Notifications not honouring timeperiod

Hi there, long time Icinga user. We moved to a new Icinga2 instance at the start of the year which merged 2xIcinga2 instances and 1xIcinga1 instance. Since then I have an issue that is only occurring intermittently against one user, and I cannot get to the bottom of it. I’m running r2.11.3-1, with a primary and a secondary master node that handle notifcations, and a number of satellites handling checks.

The general situation: I have a number of hosts that are monitored in evenings/weekends by engineer. Alerts during these times are sent by SMS. As well as that, 24x7 we send an email.

However, engineers are reporting SMSes outside of the designated times. As far as I can see, it’s only for DOWN states, never UP.

I have almost identical setup for another set of hosts, but the TimePeriod is different, and that works as expected.

All the config looks good to me, but perhaps there’s something I’m missing, or does it sound like an issue anyone else has encountered? Or any extra troubleshooting steps would also be welcome.

Apply notification with sms-host command for user in period:

apply Notification "sms-host-networks" to Host {
  import "sms-host-notification-tmplt"

  users = [ "networks-sme-user" ]
  period = "networks-rota-timeperiod"

  types = [ Problem, Recovery ]
  states = [ Up, Down ]
  interval = 0 # disable re-notification

  assign where "networks-sme" in host.groups
}

User definition:

template User "generic-user" {
  enable_notifications = true
}

object User "networks-sme-user" {
  import "generic-user"

  display_name = "Networks SME"
  email = NocEmail
  # pager number represents flag given to sms-gateway
  pager = "-o"
}

Time period:

object TimePeriod "networks-rota-timeperiod" {

  display_name = "Networks SME rota notifications"
  ranges = {
    "monday"    = "07:00-09:00,17:30-23:00"
    ...
    "friday"    = "07:00-09:00,17:30-23:00"
    "saturday"  = "08:00-23:00"
    "sunday"    = "08:00-23:00"

# Bank Holidays
    "january 1"         = "08:00-23:00"
    ...
    "2020-12-23 - 2021-01-01" = "08:00-23:00"
  }
}

Notification:

object NotificationCommand "sms-host-notification" {
  import "plugin-notification-command"

  command = [  + "/usr/local/bin/sms-gateway" ]

  arguments = {
    "--pager" = {
      "skip_key" = true
      "value" = "$user.pager$"
    }
    "-m" = "$notification.type$ - Host: $host.display_name$ ($address$) is $host.state$"
  }
}

template Notification "sms-host-notification-tmplt" {
  command = "sms-host-notification"

  states = [ Up, Down ]
  types = [ Problem, Acknowledgement, Recovery, Custom,
            FlappingStart, FlappingEnd,
            DowntimeStart, DowntimeEnd, DowntimeRemoved ]

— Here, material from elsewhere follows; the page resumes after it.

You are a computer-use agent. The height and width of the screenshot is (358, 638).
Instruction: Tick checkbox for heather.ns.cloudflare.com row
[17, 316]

  interval = 0 //disable re-notification
}

Yesterday morning, there was an errant DOWN message. Here’s what the logs look like (P for primary node, S for secondary):

02:58:10 Host goes down, notification sent to both users despite being outside TimePeriod for networks-sme-user

P [2020-04-21 02:58:10 +0100] information/Checkable: Checkable 'hostname' has 2 notification(s). Checking filters for type 'Problem', sends will be logged.
P [2020-04-21 02:58:10 +0100] information/Notification: Sending 'Problem' notification 'hostname!sms-host-networks' for user 'networks-sme-user'
S [2020-04-21 02:58:10 +0100] information/Notification: Completed sending 'Problem' notification 'hostname!sms-host-networks' for checkable 'hostname' and user 'networks-sme-user' using command 'sms-host-notification'.
P [2020-04-21 02:58:10 +0100] information/Checkable: Checkable 'hostname' has 2 notification(s). Checking filters for type 'Problem', sends will be logged.
S [2020-04-21 02:58:10 +0100] information/Notification: Sending 'Problem' notification 'hostname!mail-host-noc' for user 'noc-user'
S [2020-04-21 02:58:10 +0100] information/Notification: Completed sending 'Problem' notification 'hostname!mail-host-noc' for checkable 'hostname' and user 'noc-user' using command 'mail-host-notification'.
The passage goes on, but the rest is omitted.